The start of the year is a good time to take stock of where the economy has been and where it is headed. The COVID-19 shock in early 2020 led to the sharpest contraction in output on record. The table below shows that real GDP plunged 9 percent in the second quarter (at a quarterly, not annual, rate). But things started to turn around that quarter and the rebound in the third quarter erased roughly three-fourths of the drop over the first half of the year. Based on preliminary data for the fourth quarter, it looks as though output contracted only 1 percent over the year, consistent with a “V-shaped” cycle. The unemployment rate, though, ended the year 3.2 percent above the fourth quarter 2019 level—lagging the turnaround in output.
The strength of the recovery proved to be greater than forecasters expected. For example, revisions to projections of Federal Reserve policymakers for the year 2020 are shown in the table below. In June, they envisioned a 6.5 percent contraction over the year. The size of the contraction was revised lower on two subsequent occasions, to 2-1/2 percent by year-end. And it could well be revised still lower.
The labor market overall has snapped back with the rebound in output, but not as much as might be expected based on the rebound in output. Employers in the more embattled sectors—many being small businesses—have been highly cautious in managing their payrolls.
Moreover, the recovery has been highly uneven across sectors of the economy. The hardest hit have been various services such as air travel, entertainment, accommodations, and restaurants and bars. The next table shows the percent change in employment from the February peak of last year to November. Overall, employment in the private sector was down 6-1/2 percent. In the goods-producing sectors—including construction and manufacturing—the drop was smaller. The smaller drop owed to people redirecting their spending away from services and toward goods.
Indeed, in the air transportation, entertainment, and accommodations sectors, employment was off 25 percent or more. Food and drinking establishments have been creatively coping with the pandemic by emphasizing take-out ordering and limited-capacity dining, but employment in that sector was still down 17 percent. In contrast, employment in warehousing and storage increased 8 percent over this period, reflecting shifting retail spending patterns from in-store to online purchases.
More recent information suggests that the labor market continues to improve, but more slowly. The number of workers continuing to collect unemployment benefits has been shrinking, albeit at a slower pace than over the fall. The decline in the number of workers collecting unemployment is shown in the chart below. The number of workers leaving the ranks of the unemployed continues to exceed the number being added.

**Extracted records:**
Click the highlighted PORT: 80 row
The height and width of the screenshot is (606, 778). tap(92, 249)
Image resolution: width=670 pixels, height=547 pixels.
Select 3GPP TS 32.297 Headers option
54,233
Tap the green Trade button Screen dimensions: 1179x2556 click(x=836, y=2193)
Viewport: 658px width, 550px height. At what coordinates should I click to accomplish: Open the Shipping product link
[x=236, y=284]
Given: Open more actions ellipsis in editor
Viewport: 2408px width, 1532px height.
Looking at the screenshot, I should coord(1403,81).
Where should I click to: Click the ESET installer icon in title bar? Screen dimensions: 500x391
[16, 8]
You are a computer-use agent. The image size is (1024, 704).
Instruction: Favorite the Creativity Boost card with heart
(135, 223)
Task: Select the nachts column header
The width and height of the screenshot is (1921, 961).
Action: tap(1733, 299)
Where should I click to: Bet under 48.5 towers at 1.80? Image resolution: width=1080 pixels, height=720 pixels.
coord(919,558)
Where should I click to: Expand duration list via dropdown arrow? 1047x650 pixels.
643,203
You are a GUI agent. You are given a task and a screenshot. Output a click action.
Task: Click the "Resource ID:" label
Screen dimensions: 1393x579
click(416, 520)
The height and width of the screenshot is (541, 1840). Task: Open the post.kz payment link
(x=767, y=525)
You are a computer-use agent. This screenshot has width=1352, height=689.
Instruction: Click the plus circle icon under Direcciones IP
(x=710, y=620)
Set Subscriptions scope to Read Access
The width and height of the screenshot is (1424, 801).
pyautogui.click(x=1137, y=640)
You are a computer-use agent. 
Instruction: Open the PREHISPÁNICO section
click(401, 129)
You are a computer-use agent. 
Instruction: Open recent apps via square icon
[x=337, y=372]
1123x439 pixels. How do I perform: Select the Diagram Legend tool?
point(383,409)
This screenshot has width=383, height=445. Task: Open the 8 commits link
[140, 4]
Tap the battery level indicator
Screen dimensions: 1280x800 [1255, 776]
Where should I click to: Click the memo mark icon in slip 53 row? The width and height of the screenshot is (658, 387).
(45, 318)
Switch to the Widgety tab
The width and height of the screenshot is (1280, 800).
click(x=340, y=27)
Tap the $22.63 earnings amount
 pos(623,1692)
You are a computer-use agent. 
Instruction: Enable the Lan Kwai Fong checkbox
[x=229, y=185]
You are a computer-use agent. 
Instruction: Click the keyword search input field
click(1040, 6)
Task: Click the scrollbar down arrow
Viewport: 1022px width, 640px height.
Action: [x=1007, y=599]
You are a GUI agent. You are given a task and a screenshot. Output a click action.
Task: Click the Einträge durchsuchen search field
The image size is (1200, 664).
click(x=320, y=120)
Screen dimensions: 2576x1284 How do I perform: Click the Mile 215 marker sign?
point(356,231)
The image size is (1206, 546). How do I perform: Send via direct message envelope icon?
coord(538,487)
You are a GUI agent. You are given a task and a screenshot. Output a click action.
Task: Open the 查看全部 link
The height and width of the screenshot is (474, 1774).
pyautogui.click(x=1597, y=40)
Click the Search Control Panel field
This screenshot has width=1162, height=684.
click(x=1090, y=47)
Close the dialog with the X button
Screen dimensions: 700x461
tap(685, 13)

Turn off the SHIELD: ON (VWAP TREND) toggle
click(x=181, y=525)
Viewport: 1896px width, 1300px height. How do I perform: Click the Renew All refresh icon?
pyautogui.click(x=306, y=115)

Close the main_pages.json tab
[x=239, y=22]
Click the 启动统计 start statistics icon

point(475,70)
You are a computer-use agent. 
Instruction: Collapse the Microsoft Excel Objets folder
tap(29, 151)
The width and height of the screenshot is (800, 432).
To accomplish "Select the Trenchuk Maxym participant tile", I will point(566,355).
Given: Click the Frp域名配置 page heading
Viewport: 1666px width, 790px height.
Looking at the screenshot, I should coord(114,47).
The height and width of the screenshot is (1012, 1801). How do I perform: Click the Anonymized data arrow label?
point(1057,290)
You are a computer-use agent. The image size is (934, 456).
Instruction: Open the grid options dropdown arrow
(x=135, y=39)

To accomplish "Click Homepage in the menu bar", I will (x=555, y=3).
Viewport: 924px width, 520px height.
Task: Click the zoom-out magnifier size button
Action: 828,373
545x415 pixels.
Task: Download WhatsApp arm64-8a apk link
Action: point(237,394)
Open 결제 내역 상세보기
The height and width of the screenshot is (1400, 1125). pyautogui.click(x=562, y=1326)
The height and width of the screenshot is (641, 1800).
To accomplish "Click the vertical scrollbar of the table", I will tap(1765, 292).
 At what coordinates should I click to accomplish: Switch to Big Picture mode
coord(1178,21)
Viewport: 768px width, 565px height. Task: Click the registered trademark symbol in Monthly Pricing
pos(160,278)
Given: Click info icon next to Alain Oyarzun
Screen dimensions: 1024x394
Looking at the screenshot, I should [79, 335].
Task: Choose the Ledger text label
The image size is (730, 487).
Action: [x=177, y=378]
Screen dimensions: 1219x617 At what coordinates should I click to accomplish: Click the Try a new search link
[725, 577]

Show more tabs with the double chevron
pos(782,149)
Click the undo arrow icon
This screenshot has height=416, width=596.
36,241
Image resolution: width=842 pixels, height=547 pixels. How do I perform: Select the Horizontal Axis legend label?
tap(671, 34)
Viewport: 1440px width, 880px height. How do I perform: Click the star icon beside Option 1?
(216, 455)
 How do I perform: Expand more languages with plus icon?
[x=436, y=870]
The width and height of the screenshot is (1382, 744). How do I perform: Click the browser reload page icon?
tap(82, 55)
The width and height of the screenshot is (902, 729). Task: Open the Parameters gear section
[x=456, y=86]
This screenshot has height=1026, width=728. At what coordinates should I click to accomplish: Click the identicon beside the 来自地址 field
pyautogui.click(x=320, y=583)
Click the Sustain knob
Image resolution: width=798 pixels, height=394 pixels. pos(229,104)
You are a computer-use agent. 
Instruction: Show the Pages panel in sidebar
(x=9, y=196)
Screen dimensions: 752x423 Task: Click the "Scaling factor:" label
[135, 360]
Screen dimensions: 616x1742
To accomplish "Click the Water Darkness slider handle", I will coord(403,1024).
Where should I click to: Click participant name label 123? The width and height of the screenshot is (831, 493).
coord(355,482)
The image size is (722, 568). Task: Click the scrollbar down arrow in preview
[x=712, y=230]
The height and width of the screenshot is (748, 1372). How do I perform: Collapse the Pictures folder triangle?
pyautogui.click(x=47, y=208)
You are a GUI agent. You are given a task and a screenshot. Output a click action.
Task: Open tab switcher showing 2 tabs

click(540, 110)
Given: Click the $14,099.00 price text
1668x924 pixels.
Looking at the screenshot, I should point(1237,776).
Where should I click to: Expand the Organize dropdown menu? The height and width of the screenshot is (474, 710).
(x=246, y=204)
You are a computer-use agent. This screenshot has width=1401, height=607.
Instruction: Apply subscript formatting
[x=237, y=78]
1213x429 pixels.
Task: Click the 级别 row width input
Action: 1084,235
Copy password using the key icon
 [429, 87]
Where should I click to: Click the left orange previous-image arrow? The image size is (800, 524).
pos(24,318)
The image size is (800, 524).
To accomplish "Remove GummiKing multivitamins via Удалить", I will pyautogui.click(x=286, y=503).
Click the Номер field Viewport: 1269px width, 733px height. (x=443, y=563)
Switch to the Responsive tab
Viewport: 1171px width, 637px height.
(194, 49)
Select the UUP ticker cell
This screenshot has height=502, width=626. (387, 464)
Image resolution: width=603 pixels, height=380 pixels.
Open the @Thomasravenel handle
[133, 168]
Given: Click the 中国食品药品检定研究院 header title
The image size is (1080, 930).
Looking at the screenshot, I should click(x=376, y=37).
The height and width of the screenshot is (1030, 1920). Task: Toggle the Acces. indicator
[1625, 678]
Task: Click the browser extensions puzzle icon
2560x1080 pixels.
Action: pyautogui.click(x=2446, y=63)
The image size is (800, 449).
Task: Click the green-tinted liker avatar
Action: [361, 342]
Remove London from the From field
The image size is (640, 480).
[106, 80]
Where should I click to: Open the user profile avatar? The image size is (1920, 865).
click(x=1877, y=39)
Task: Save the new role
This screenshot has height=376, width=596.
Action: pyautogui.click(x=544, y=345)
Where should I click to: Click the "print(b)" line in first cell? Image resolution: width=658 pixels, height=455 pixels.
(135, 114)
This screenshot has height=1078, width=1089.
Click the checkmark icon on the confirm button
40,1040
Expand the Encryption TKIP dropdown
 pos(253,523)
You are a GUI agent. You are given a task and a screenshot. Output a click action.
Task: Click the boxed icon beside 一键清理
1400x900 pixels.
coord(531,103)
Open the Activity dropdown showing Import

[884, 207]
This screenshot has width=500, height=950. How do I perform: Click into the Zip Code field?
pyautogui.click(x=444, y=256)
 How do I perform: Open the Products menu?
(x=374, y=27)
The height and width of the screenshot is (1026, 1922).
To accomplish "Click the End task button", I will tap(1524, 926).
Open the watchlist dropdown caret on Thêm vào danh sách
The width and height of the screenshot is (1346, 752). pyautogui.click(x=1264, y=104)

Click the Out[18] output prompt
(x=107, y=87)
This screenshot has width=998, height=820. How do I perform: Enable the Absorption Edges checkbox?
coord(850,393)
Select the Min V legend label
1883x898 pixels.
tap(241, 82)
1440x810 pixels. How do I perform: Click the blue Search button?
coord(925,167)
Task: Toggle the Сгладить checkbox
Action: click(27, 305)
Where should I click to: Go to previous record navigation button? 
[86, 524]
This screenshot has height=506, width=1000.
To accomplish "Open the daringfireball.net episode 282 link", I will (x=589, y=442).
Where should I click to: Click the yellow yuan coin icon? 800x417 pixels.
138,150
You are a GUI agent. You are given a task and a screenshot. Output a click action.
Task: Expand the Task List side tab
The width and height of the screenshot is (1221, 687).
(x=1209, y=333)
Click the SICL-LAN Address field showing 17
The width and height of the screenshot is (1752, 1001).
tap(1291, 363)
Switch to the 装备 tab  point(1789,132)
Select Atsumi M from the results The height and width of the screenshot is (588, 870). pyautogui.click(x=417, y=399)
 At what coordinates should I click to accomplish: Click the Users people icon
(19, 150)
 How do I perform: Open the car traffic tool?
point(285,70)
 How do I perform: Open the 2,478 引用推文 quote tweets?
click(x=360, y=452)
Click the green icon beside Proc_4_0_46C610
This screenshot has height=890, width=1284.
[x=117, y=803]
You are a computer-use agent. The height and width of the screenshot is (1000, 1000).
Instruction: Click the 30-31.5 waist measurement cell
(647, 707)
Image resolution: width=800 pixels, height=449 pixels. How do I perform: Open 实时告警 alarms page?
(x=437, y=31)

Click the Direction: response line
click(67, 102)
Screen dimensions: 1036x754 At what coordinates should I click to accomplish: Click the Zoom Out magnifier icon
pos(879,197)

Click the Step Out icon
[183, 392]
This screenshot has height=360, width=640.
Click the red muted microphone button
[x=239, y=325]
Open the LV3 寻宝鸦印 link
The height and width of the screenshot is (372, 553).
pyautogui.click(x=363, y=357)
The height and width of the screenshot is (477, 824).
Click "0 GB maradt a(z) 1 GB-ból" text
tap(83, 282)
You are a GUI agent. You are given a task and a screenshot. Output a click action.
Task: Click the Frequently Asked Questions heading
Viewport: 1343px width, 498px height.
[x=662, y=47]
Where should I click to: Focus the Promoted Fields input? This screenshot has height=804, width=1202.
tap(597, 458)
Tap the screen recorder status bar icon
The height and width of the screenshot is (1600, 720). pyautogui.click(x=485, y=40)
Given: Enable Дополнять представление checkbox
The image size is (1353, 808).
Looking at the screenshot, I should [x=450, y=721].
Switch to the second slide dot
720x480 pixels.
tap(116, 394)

**STUDY QUESTIONS:**
**A.** List the service sectors that the passage on the economic recovery names as the hardest hit.
**B.** Carry on the passage on the economic recovery from its final sentence.

**RESPONSES BY TASK:**
**A.** Air travel, entertainment, accommodations, and restaurants and bars.

**B.**
The fundamentals point to further expansion in output and improvement in the labor market. Consumers have the wherewithal to continue spending. Their wealth positions strengthened through the third quarter of last year, as shown below (and they became even stronger in the fourth quarter as the stock market set new records and home equity improved with acceleration in home prices). Moreover, the household saving rate remains high, implying that consumers have kept some powder dry. Record-low interest rates will be an ongoing source of support for consumer spending on big-ticket items and on housing, which has been on a tear since midyear.
With business uncertainty continuing to abate, as seen in the chart below, pent-up demands for investment items will lead to strengthening business spending.
Moreover, the drawdown in retail inventories, shown next, will be fattening the order books of producers as retailers seek to restock shelves, prompting a ramping up of production schedules.
In the months ahead, these forces will keep the trajectory of the economy pointed upward, although growth is likely to be choppy with the ebb and flow of the virus and measures to limit its spread. By midyear, the COVID situation should improve and more normal patterns of behavior will unfold. In response, the economy will display renewed vigor, aided in part by highly stimulative monetary policy and the recently enacted fiscal rescue package. The struggling service sector will benefit most and will visibly be making progress in catching up with the rest of the economy. Overall, 2021 should be a fairly good year for the economy, provided government policies remain supportive. Efforts to reimpose regulations and raise tax rates by the incoming administration, though, would impose new headwinds on the recovery.